**PROBLEM TO WORK ON**
Output each line from the one that contains "The image size is (527, 462)." to the final line of the data below, exactly, and include nothing else.

**RECORDS SHOWN**
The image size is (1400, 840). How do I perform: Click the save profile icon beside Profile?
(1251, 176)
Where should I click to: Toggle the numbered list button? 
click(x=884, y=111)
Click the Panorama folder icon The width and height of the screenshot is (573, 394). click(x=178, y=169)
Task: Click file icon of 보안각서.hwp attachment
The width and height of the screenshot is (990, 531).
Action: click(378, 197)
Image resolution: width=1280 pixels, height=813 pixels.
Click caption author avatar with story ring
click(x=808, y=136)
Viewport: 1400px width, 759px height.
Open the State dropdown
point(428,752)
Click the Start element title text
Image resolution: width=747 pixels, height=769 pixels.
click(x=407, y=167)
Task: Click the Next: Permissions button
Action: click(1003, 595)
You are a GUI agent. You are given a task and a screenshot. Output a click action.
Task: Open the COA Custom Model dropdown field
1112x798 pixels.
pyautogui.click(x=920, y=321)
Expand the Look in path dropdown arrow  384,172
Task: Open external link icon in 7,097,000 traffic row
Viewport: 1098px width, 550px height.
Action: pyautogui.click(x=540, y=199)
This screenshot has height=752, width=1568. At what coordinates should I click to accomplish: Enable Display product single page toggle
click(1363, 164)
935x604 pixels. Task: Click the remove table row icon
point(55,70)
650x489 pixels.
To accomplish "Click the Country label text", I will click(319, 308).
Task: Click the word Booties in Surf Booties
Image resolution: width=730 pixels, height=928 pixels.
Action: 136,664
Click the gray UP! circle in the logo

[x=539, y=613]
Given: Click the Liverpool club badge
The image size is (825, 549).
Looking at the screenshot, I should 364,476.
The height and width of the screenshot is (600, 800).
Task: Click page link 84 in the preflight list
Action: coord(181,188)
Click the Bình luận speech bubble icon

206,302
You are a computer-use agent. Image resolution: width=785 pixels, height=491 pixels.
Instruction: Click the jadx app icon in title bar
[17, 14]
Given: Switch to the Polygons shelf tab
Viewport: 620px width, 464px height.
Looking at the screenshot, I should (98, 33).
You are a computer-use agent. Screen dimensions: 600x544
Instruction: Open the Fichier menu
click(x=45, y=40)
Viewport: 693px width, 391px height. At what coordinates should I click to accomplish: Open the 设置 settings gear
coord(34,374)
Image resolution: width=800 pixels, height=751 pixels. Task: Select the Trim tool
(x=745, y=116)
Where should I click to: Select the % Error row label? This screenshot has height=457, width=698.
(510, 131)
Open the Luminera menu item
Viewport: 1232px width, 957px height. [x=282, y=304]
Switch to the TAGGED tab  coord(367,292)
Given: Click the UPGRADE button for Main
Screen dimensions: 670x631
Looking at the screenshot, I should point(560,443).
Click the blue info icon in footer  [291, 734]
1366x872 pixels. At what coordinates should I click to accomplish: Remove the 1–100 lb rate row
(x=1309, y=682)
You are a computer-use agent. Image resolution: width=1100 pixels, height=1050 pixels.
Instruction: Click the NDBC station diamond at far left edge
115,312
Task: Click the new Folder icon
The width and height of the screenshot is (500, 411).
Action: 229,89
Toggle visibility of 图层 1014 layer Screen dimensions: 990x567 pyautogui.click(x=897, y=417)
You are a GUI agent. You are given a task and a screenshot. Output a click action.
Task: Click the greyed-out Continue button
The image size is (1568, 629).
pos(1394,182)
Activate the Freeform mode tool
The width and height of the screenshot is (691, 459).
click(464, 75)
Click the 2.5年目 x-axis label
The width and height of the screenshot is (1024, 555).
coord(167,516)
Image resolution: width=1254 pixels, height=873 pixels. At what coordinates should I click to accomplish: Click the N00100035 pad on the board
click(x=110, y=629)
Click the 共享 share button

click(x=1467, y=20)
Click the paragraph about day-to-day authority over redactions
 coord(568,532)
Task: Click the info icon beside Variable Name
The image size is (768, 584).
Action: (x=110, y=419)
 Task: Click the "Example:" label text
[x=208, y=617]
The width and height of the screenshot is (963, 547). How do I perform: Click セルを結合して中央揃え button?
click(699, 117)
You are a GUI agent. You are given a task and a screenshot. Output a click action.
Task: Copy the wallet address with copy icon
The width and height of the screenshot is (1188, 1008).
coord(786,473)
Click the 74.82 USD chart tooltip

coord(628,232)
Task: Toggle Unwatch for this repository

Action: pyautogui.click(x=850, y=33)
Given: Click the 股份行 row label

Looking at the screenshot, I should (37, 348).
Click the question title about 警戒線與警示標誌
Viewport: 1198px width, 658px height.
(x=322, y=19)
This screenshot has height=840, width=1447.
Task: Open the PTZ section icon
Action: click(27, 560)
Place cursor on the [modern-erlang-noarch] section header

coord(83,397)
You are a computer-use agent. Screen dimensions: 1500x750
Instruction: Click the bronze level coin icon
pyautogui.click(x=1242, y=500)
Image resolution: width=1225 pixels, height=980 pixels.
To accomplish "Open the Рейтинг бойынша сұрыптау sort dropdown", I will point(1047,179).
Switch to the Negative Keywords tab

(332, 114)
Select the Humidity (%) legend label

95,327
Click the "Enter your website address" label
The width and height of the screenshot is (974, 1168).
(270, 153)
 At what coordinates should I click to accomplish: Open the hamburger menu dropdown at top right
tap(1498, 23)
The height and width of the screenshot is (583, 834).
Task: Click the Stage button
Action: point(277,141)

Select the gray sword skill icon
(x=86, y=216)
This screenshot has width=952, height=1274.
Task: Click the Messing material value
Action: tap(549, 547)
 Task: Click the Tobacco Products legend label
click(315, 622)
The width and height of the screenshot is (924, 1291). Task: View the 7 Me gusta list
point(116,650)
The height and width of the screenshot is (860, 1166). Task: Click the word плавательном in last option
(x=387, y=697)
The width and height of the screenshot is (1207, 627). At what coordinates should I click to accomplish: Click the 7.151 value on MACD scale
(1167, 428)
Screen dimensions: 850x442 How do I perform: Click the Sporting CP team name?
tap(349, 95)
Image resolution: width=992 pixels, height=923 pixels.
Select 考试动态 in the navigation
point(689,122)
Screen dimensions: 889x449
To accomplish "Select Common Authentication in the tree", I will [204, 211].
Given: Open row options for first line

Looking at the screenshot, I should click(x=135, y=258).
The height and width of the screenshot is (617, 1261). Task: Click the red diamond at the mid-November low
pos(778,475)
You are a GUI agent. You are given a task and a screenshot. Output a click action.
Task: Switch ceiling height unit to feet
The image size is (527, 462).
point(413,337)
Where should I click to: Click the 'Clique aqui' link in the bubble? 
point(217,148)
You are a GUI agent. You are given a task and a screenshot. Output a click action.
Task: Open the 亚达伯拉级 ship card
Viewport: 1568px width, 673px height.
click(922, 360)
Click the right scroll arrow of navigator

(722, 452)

**RESPONSE BOX**
The image size is (527, 462).
point(413,337)
Where should I click to: Click the 'Clique aqui' link in the bubble? 
point(217,148)
You are a GUI agent. You are given a task and a screenshot. Output a click action.
Task: Open the 亚达伯拉级 ship card
Viewport: 1568px width, 673px height.
click(922, 360)
Click the right scroll arrow of navigator

(722, 452)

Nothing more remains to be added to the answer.